▶ [TASKS AND EXERCISES]:
A - In the Borough's findings on adult businesses below, rewrite the paragraph beginning "Findings. In adopting these standards" as a short bulleted list that keeps its main facts.
B - Using the Borough's findings on adult businesses below, explain in one to three sentences why the concern over sexually transmitted diseases calls for regulating adult businesses and adult uses.
C - According to the Borough's findings on adult businesses below, what is the date of the Report of the Attorney General's Working Group on the Regulation of Sexually Oriented Businesses?

▶ [SOURCE DOCUMENT]:
━━━━━━━━━━━━━━━━━━━━

Findings. In adopting these standards which apply to adult businesses, the Borough Council has made the following findings in regard to the secondary effects on the health, safety and welfare of the citizens of the Borough. The findings are based on evidence concerning the adverse secondary effects of adult uses on the community, presented in hearings and in reports made available to the Borough Council, and on findings incorporated in the cases of City of Renton v. Playtime Theaters, Inc., 475 U.S. 41 (1986). Young v. American Mini Theaters, 427 U.S. 50 (1976), and Northend Cinema, Inc. v. Seattle, 585 P. 2d 1153 (Wash 1978), and on studies in other communities, including, but not limited to, Phoenix, Arizona; Minneapolis, Minnesota; Saint Paul, Minnesota; Manatee County, Florida; Houston, Texas; Indianapolis, Indiana; Amarillo, Texas; Los Angeles, California; Austin, Texas; Seattle, Washington; Oklahoma City, Oklahoma; Beaumont, Texas; and New York City, New York; and also on findings found in the Report of the Attorney General's Working Group on the Regulation of Sexually Oriented Businesses, June 6, 1989, State of Minnesota.
(1) The concern over sexually transmitted diseases is a legitimate health concern of the Borough which demands reasonable regulation of adult businesses and adult uses in order to protect the health and well-being of the citizens.
(2) Certain employees of sexually oriented business regulated by this chapter as adult businesses engage in higher incidents of certain types of sexually oriented behavior at these businesses than employees of other establishments.
(3) Sexual acts, including masturbation, oral and anal sex, occur at sexually oriented businesses, especially those which provide private or semiprivate booths or cubicles for viewing films, videos or live sex shows, as regulated by this chapter as adult bookstores, adult novelty shops, adult video stores, adult motion-picture theaters, or adult arcades.
(4) Offering and providing such space encourages such activities, which create unhealthy conditions.
(5) Persons frequent certain adult theaters, adult arcades, and other sexually oriented businesses for the purpose of engaging in sex within the premises of such sexually oriented businesses.

━━━━━━━━━━━━━━━━━━━━

▶ [DATA]:
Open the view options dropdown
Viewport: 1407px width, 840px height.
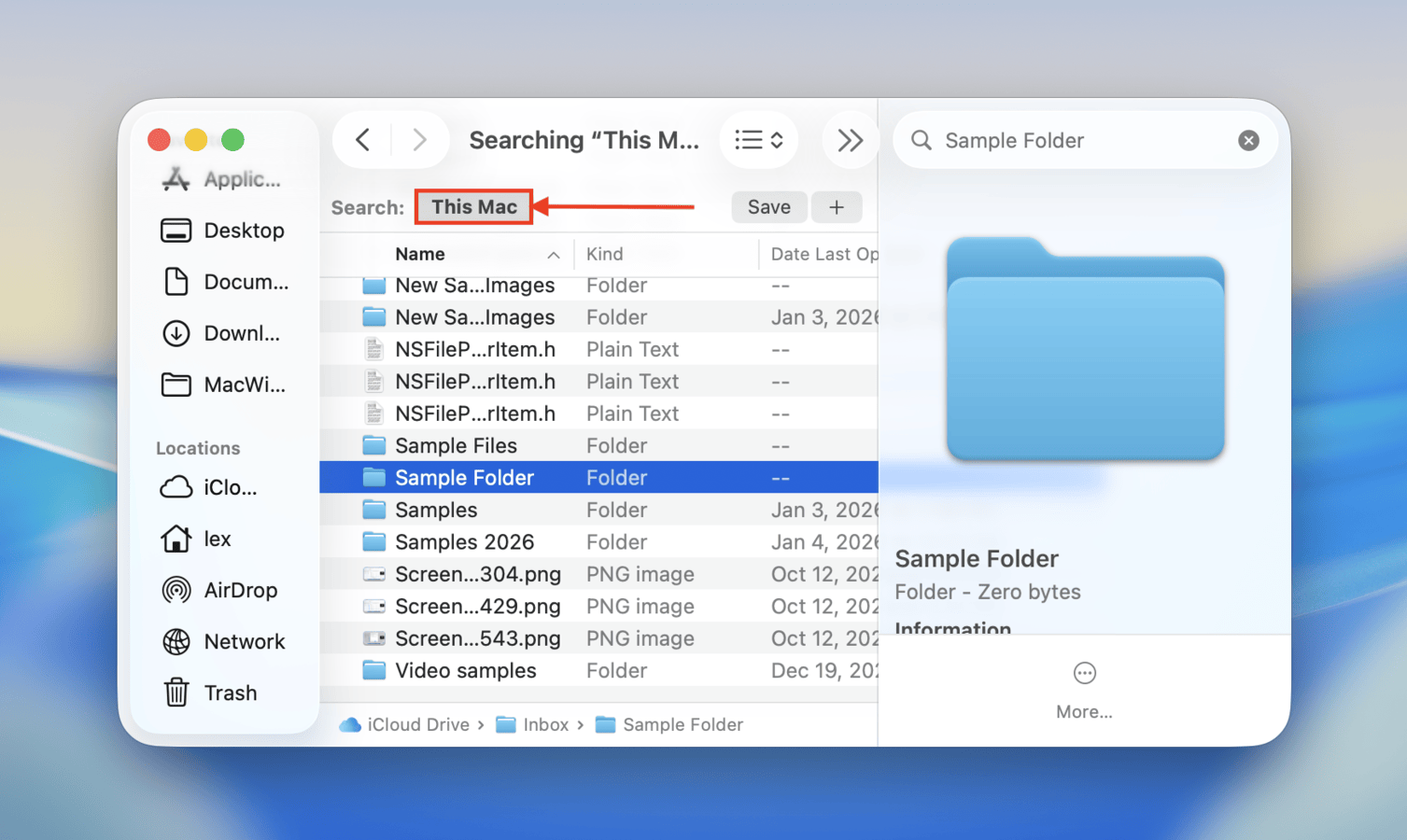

━━━━━━━━━━━━━━━━━━━━

▶ [ANSWERS BELOW]:
A -
- The Borough Council made findings on the secondary effects of adult businesses on the health, safety and welfare of the Borough's citizens when it adopted these standards.
- The findings rest on evidence of adverse secondary effects presented in hearings and in reports made available to the Council.
- They also rest on findings in three court cases: City of Renton v. Playtime Theaters, Inc., 475 U.S. 41 (1986); Young v. American Mini Theaters, 427 U.S. 50 (1976); and Northend Cinema, Inc. v. Seattle, 585 P. 2d 1153 (Wash 1978).
- They draw on studies in other communities, including Phoenix, Minneapolis, Saint Paul, Manatee County, Houston, Indianapolis, Amarillo, Los Angeles, Austin, Seattle, Oklahoma City, Beaumont and New York City.
- They also draw on the Report of the Attorney General's Working Group on the Regulation of Sexually Oriented Businesses, June 6, 1989, State of Minnesota.

B - The findings call the concern over sexually transmitted diseases a legitimate health concern of the Borough. That concern demands reasonable regulation of adult businesses and adult uses to protect the health and well-being of the citizens.

C - June 6, 1989.